■ PROBLEM DESCRIPTION:
Retype all the data word for word.

Records from a data collection:
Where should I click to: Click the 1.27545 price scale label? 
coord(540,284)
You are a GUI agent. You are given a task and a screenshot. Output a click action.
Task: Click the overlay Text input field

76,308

■ RESPONSE FOR THIS EXERCISE:
Where should I click to: Click the 1.27545 price scale label? 
coord(540,284)
You are a GUI agent. You are given a task and a screenshot. Output a click action.
Task: Click the overlay Text input field

76,308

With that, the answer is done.